Hacker News new | ask | show | jobs
by Keyframe 1872 days ago
Full scan. Still absurd to what we've come to to think this is tolerable.
3 comments

A full scan rarely happens on BQ because of the nature of the columnar store. Try some public dataset like HN archive, and see how a query actually costs. You'll need very advanced (or stupid) query to read 100GB at once on BQ.
Reading 100Gb from disk costs $0.50? this is absolutely incredible to me, how has this become acceptable to the industry?
It's not for every use case, but Big Query is often a very stupidly cheap datastore. Query results get cached, and repeats don't incur a charge unless the data has changed.

It's not a datastore to power a crud app, or anything requiring frequent queries, but it's a great place to stash gobs of logs that you may need to query at some point. Or it's great for serverless batch workloads and is often cheaper in both time and money than firing up spark clusters or something similar to do the work.

Quite frankly, it's awesome. But sure, they do use it as a tool for lock-in, and for some cases it would be prohibitively expensive.

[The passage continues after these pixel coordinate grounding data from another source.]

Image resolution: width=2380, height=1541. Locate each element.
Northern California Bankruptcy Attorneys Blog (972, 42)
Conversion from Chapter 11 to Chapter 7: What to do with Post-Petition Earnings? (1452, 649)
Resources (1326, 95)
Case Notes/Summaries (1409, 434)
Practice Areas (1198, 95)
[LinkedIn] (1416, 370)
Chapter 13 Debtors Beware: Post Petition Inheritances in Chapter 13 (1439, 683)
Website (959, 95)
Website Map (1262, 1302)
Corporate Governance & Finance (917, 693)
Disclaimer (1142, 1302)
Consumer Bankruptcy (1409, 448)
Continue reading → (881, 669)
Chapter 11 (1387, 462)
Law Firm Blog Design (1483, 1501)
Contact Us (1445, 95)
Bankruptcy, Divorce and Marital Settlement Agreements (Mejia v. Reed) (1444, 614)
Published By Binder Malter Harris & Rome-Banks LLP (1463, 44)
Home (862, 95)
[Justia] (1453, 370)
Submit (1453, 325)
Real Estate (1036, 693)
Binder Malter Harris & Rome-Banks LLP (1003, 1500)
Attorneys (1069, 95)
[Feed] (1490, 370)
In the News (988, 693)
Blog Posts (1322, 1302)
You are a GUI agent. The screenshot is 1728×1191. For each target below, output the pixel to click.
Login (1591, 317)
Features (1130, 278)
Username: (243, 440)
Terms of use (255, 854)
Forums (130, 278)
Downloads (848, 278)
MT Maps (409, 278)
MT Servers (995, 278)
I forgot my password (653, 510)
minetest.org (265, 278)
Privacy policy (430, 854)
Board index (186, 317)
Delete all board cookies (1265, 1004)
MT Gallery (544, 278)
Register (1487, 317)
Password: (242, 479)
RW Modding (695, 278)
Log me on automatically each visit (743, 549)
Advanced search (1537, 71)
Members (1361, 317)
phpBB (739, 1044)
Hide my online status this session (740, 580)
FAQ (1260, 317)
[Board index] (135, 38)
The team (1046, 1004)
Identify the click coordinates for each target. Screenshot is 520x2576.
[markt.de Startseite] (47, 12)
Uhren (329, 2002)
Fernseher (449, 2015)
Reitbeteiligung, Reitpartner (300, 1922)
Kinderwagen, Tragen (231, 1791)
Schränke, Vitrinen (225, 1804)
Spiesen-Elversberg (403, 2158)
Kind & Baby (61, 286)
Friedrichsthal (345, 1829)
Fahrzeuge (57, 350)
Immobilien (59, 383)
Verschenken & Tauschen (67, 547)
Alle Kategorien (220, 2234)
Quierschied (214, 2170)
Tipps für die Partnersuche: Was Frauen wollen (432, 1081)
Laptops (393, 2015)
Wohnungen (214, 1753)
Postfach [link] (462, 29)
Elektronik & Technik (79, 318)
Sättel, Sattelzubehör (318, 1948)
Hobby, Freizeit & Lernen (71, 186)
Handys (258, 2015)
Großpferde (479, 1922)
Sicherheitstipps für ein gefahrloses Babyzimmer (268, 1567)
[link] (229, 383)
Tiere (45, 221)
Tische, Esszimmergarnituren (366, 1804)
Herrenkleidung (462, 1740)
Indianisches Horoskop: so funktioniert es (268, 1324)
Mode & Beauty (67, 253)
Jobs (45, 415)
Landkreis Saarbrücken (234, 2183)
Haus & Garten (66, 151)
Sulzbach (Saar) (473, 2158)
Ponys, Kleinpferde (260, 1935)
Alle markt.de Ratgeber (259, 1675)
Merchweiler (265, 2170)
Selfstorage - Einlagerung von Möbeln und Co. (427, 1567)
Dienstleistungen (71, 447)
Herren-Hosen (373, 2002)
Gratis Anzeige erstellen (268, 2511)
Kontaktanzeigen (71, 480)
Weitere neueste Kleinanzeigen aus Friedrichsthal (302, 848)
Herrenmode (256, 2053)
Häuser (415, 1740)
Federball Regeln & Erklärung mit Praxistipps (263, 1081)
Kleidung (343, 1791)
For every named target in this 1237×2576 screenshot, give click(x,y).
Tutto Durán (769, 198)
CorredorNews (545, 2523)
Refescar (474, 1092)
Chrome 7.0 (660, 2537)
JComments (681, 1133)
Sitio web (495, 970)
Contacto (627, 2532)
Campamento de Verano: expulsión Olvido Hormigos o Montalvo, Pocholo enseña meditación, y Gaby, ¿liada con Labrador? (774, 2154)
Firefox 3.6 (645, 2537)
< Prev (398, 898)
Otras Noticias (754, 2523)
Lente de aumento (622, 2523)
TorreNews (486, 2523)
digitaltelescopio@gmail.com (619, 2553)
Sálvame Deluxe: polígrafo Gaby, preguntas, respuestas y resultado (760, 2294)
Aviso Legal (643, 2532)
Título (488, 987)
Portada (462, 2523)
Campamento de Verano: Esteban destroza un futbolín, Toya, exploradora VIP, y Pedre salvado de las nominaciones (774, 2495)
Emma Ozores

Incredible as in 'that's a great deal' or as in 'that seems a ripoff'?

I find 50c to read 100GB from disk, do useful work on it (including running javascript code or ML models if you are so inclined) and returning a result in seconds... pretty damn incredible.

We find value with this model because we don't pay for the instance when it's idle and queries come back extremely quickly.
A query reading about 100GB with one of the most advanced data warehouse systems with no operational overhead and integration into a major cloud environment costs $0.50.

There's a lot more to value than the price.

Exactly.
The point of BQ is to allow you to perform queries which are ad-hoc and/or touch a significant fraction of the data. If you have a problem of that shape, then full column scans are not merely tolerable, they are optimal.